La Navidad tiene que dejar de ser una sucesión de actos para convertirse en lo que realmente es: un encuentro, una gracia, una presencia real que transforma.

Cada año siento la tentación de adelantarlo todo, de cumplir. Y sin embargo, cada vez que escucho de nuevo las lecturas de Adviento, percibo la misma invitación delicada: espera. Que no es inactividad, sino disponibilidad.

La espera hoy es un arte perdido, pero necesario: es el ejercicio que prepara al alma para recibir.

Lo pequeño: el camino de vuelta

La cordura a la que invito no es una guerra contra diciembre, ni mucho menos. Es un regreso a lo pequeño:

  • Encender la vela del Adviento con un silencio interior y oración de verdad.

  • Guardar el turrón, el roscón y el panettone para cuando toque.

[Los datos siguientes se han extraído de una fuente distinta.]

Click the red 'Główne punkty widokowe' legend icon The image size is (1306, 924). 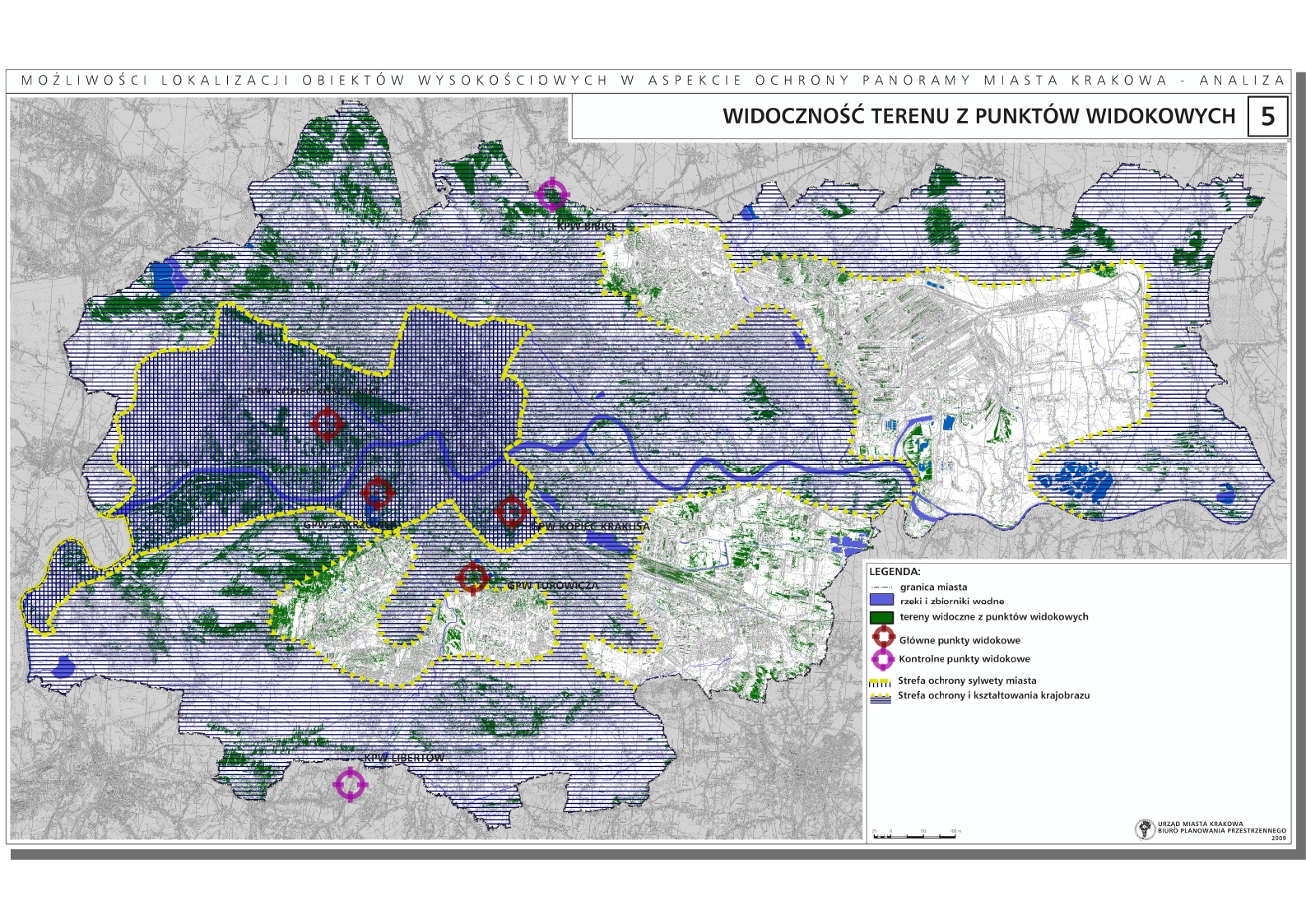(x=882, y=638)
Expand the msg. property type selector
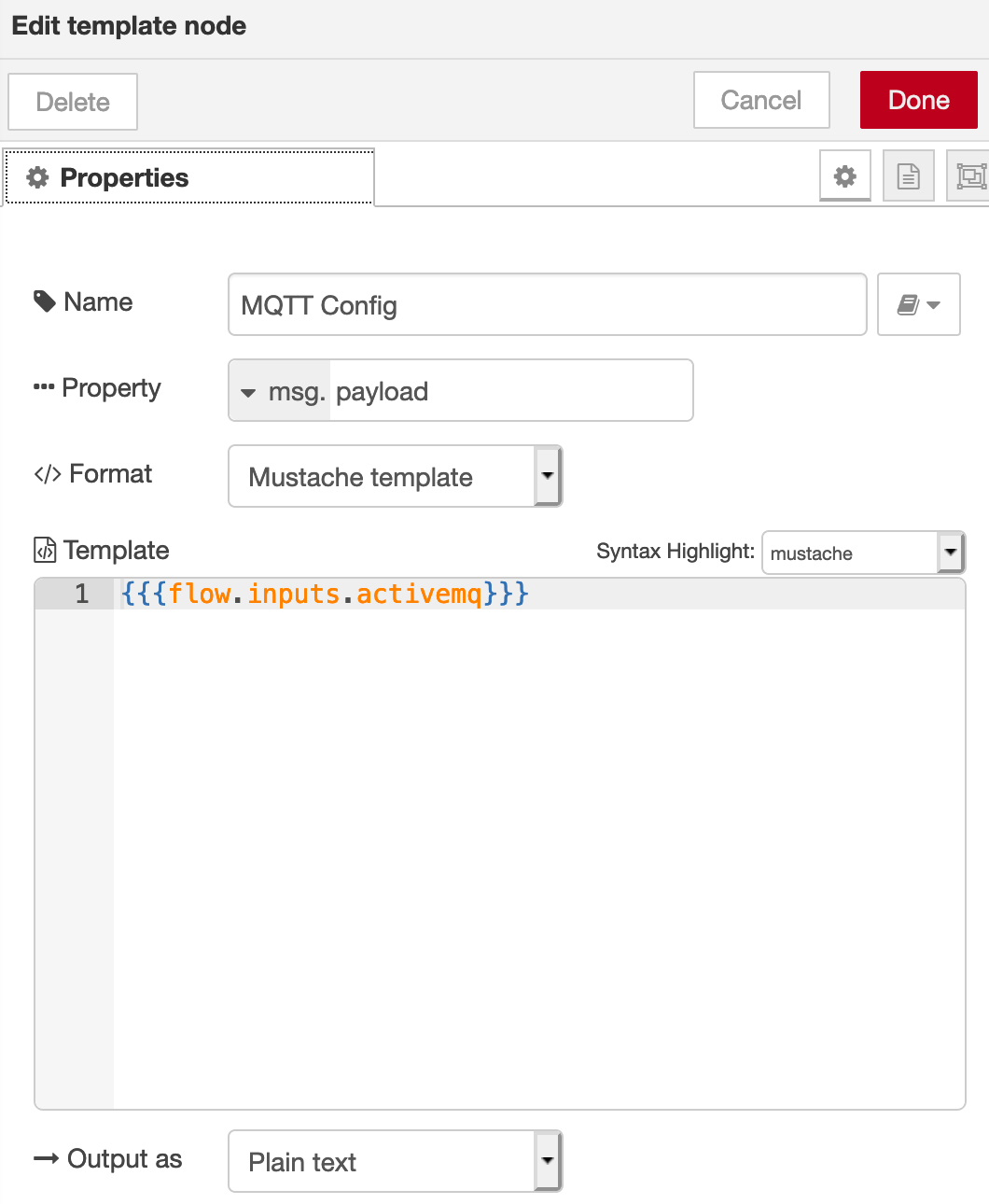 pyautogui.click(x=280, y=391)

  • Resistir la presión de “cumplirlo todo” y elegir bien. Sólo aquello que sume para lo bello, bueno y verdadero

  • Dejar algún espacio sin adornos, como recordatorio de que aún estamos esperando.

  • Hacer un hueco para Misa y oración sin que sea el último punto de la lista.

  • Mirar el Belén no como adorno mono de la casa, sino como acontecimiento.

Aquí reside la invitación profunda de este tiempo: movernos hacia lo esencial, hacia lo humilde, hacia lo que hace crecer el alma. Pues sólo cuando soltamos el exceso, el misterio es capaz de mostrarse con todo su esplendor y suavidad. Y entonces, casi sin darnos cuenta, Dios se acerca, la vida respira y la esperanza vuelve a encenderlo todo desde dentro. ¡Buen camino de Adviento!